> Problem to work on: Rewrite every line of the records from the line with "Impressum (119, 1330)" up to and including the last line, keeping all text unchanged. Scale each answer coordinate by 1.9 and round to whole numbers, with halves rounded up.

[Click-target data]

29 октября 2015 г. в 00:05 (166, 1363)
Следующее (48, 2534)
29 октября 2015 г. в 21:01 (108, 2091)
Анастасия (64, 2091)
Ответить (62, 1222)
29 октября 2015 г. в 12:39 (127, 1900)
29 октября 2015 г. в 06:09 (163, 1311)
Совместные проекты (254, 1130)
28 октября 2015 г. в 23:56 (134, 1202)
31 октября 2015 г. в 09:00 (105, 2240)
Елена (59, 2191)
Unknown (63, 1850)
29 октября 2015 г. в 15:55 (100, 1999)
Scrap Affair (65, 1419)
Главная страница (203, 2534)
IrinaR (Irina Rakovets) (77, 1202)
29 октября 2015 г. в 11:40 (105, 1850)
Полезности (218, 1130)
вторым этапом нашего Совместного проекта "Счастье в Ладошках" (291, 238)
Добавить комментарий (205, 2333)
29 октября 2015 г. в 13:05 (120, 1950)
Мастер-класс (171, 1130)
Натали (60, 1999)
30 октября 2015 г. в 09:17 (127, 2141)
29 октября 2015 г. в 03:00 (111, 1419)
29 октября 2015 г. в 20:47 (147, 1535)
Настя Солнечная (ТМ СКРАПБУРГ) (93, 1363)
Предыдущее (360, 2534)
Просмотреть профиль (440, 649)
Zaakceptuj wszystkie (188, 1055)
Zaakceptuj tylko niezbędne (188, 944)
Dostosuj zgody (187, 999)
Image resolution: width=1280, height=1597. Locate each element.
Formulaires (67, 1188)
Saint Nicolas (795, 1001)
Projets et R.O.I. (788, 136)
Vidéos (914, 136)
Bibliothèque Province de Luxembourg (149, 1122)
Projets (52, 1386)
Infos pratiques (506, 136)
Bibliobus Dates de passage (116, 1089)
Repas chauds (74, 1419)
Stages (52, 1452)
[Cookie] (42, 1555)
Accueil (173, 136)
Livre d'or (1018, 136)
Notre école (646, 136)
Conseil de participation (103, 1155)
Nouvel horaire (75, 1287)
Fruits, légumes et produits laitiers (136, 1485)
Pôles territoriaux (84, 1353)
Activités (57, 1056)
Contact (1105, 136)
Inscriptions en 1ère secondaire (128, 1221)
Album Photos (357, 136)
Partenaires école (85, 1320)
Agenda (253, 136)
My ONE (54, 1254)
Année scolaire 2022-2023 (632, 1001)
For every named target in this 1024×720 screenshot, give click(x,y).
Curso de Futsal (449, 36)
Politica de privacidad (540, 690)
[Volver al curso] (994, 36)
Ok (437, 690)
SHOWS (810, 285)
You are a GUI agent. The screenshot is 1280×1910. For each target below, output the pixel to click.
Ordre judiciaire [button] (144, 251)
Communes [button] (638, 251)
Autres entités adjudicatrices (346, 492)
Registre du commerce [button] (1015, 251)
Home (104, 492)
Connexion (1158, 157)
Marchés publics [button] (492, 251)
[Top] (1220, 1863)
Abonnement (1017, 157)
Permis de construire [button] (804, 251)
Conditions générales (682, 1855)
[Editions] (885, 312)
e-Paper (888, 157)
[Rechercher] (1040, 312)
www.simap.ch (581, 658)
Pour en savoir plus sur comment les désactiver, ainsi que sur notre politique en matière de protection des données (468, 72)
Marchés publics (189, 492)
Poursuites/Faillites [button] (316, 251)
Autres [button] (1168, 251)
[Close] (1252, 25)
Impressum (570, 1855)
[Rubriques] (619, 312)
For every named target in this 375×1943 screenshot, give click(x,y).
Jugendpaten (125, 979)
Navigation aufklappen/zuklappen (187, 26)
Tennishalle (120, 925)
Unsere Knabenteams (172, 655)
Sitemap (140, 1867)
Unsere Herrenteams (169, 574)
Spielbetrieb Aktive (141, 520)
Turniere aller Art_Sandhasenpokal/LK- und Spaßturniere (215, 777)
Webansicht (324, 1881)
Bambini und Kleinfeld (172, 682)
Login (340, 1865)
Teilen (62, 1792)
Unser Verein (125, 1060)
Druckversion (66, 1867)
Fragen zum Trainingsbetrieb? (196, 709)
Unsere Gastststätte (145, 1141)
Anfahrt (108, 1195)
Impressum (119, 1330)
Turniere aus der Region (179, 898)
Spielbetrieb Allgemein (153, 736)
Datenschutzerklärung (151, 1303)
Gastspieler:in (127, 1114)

> Problem solution:
Impressum (226, 2527)
Turniere aus der Region (340, 1706)
Spielbetrieb Allgemein (291, 1398)
Datenschutzerklärung (287, 2476)
Gastspieler:in (241, 2117)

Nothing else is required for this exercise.